Dean's grin was a tad evil.

"Yes boys, that is in fact the Loki. As in the Norse Trickster who specializes in teaching assholes a lesson. The eminent prank war will begin once we settle in," said Dean with an evil cackle.

McGonagall felt a chill of apprehension go down her back. Something horrible just happened.


Sam sighed.

"Is there any way to prank-proof the Ravenclaw tower?" he asked the Asian prefect.

"Why?"

"Because I'm fairly sure that my brother just threw down a prank war challenge to those twins over there and informed them that the medi-witch's new assistant is in fact the very same Loki from Norse mythology," said Sam.

The entire Ravenclaw table winced.

"We're screwed aren't we?" asked Cho Chang.

"Throw Dean a few classic books like Lord of the Rings or something equally old and he might be distracted," offered Sam.

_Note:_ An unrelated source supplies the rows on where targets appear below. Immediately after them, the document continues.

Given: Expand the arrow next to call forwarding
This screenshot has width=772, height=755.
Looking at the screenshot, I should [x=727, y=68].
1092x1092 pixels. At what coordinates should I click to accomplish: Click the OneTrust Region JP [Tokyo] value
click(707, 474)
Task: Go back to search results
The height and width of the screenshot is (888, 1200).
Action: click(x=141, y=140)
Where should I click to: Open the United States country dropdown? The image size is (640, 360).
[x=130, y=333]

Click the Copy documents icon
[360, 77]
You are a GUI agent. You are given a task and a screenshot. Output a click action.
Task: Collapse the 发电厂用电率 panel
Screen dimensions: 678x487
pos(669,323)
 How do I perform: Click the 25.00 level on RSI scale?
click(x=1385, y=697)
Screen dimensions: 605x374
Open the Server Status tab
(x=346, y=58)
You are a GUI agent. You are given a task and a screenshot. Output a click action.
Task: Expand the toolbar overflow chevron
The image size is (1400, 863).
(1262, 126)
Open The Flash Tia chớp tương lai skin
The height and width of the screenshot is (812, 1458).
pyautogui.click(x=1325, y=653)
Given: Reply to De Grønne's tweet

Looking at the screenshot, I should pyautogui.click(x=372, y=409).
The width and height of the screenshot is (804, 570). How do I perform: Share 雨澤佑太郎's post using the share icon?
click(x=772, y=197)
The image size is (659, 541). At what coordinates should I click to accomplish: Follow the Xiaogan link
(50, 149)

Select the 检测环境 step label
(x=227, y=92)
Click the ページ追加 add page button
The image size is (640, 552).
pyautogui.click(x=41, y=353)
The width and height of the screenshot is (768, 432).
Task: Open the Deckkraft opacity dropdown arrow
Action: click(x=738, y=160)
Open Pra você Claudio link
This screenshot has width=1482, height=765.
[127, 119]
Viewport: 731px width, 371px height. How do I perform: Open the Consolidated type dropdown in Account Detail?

"He might fight Granger for those," said Chang amused.

"Well that or we could throw Cas in his direction. Loki only knows those two have been staring at each other for months," said Sam.


Cas looked at Dean and almost winced.

"The Hufflepuff dorms are close to the kitchens, correct?" Cas asked Cedric Diggory.

"Right next to them. Why?" asked the prefect.

"Because I'm fairly sure I just heard Dean throw down a prank war challenge and dropped the fact that Madam Pomphrey's assistant is in fact the Trickster god Loki to those twins. And I know Dean well enough to state with conviction that the only safe haven will be the kitchens and the library."

"Why the kitchens?" asked Diggory, even if he was wincing at the idea of a prank war.

"Dean likes his pie. He will not risk angering the house elves just for the sake of a prank, otherwise he'll have to cook his favorite dishes himself."

"Good to know. So we can bribe him with homemade pie?"

"That or classical literature. He's a fan of Shakespeare and Edgar Allen Poe, for example," said Cas.